Records provided:
== Segment start ==

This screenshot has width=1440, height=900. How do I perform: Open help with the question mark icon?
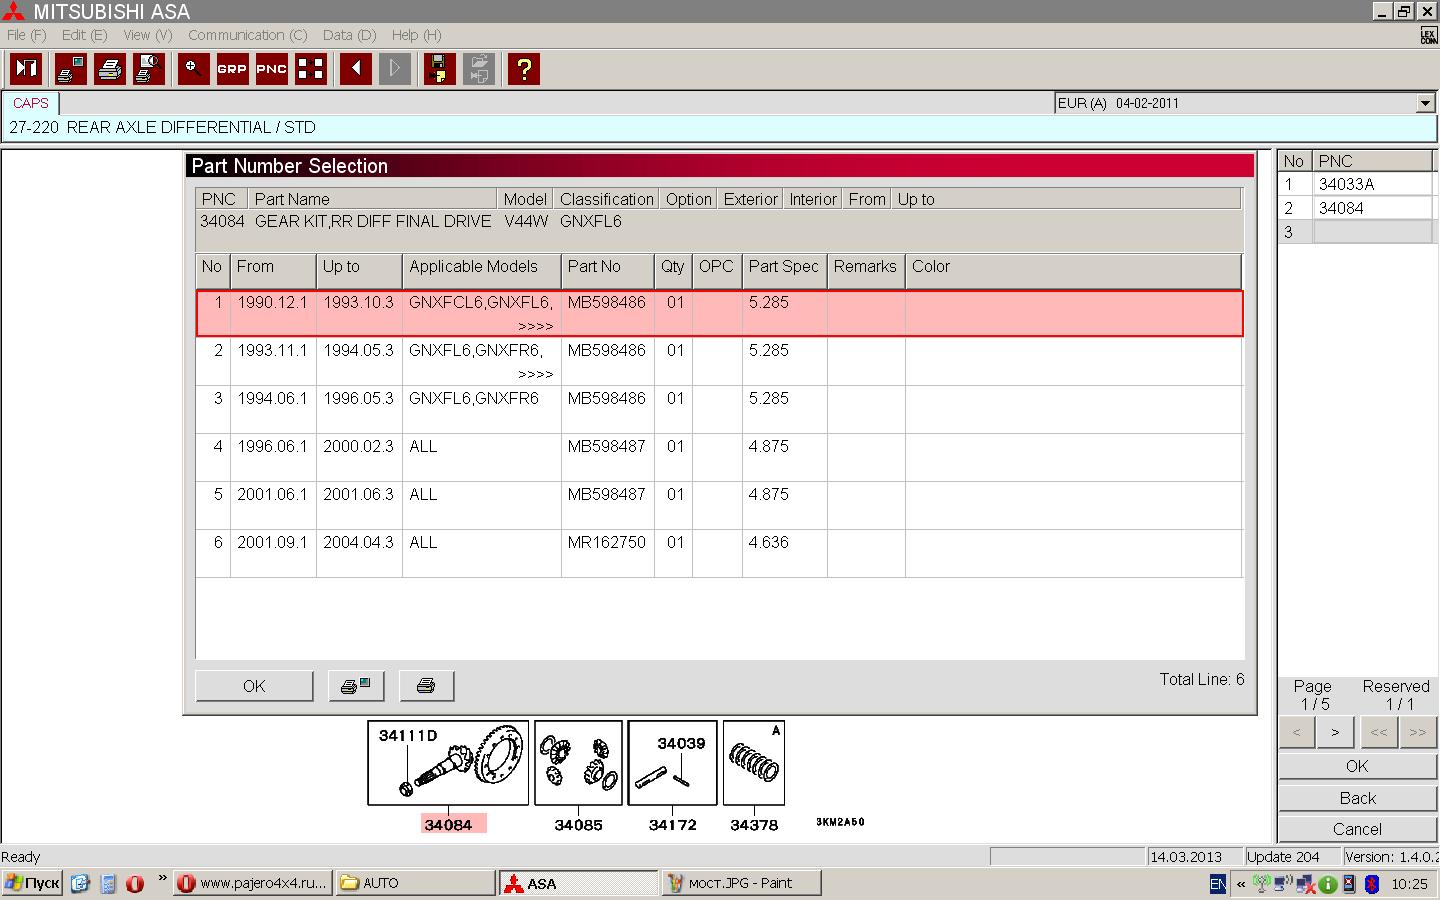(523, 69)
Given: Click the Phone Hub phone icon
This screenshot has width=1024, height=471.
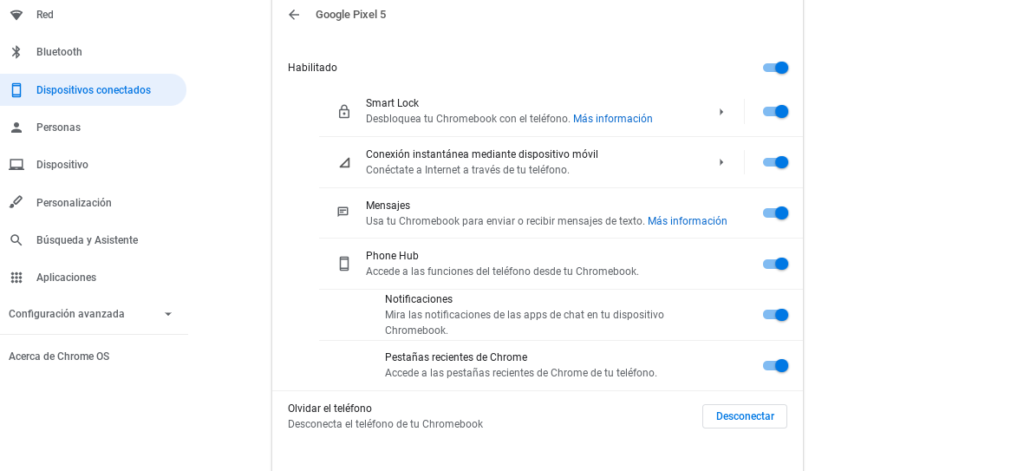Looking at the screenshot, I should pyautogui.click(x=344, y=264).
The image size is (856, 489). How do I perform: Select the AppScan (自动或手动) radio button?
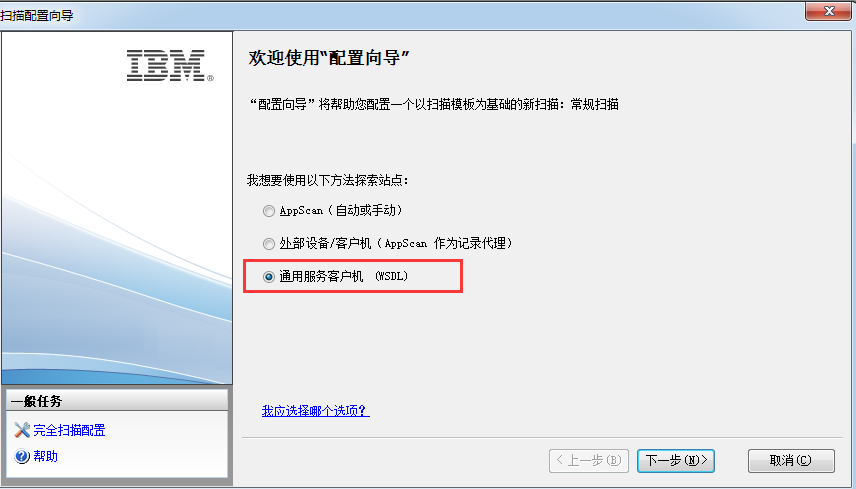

== Segment end ==

Exercise requirements:
Retype everything in the entries exactly except the pictures.

Your response:
This screenshot has width=1440, height=900. How do I perform: Open help with the question mark icon?
(523, 69)
Given: Click the Phone Hub phone icon
This screenshot has width=1024, height=471.
Looking at the screenshot, I should pyautogui.click(x=344, y=264).
The image size is (856, 489). How do I perform: Select the AppScan (自动或手动) radio button?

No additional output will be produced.